Today, the passivity of citizens, already exhausted by successive waves of austerity and degradation led by Brussels and Berlin, would reduce the likelihood of any meaningful opposition to military rule. Many Greeks, quite apart from the fascists, would agree that the prospect of stability and a dependable vision of the life to come is more important than democracy, and better than the life they currently lead.

It would, nevertheless, be a police state. It is widely believed that the police have been infiltrated by GD (this is under investigation), thus creating a strong ideology and a threatening presence on the streets. A police state would be Europhobe, xenophobic, and brutally harsh on its opponents.

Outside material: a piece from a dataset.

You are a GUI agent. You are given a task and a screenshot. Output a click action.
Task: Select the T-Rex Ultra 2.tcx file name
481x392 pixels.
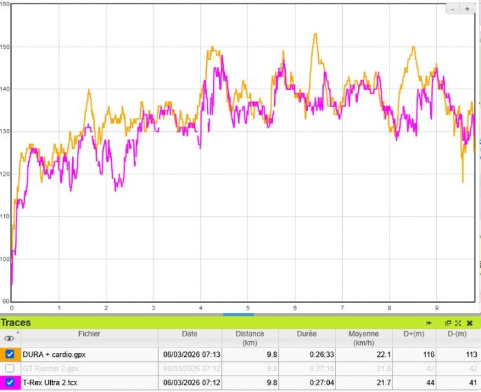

A government spokesman recently said, “We have used up all the fat in the economy” – referring to Greece’s inability to reduce public finances any further to meet troika demands. With the fat has gone the elasticity and resilience of the man in the street in both financial and intellectual terms.


Unfair
It is unrealistic and unfair to compare Greek statistics with the EU norm, even with the similar Irish financial mess. Unemployment, the banking crisis, tax evasion and corruption are specifically Greek problems. Under the present regime (or lack of it) the country as a whole is unsustainable – politically, economically, socially, culturally and morally. A hardline government could be achieved by the expulsion of the existing middle-of-the-road cosy coalition of New Democracy and Pasok, the so-called socialists. The chief alternative is a coalition of the left (Syriza), the possibility of which has increased the rightist vote.

Public opinion has moved slightly away from GD. Parliament has voted to remove immunity from nine of its 18 members, and suspend state financial support for GD as a political party. But current opinion polls still place GD with 7 per cent of the national vote, down from 12 per cent at its highest. This would still leave it with three more seats in parliament than it already holds.

And it is not only politicians who are decrying the status of Greece. At a London conference in mid-October speakers referred to the risk Greece runs of becoming “a failed state” unless it addresses “ineffective governance and lack of public confidence”. It was argued that “targeted constitutional correction and an internationally-sponsored programme of economic reform” is the only way to save Greece and the euro zone. Whether an attempted, failed coup would give the government a sufficient wake-up call is unlikely. Greece is a tragedy waiting to happen.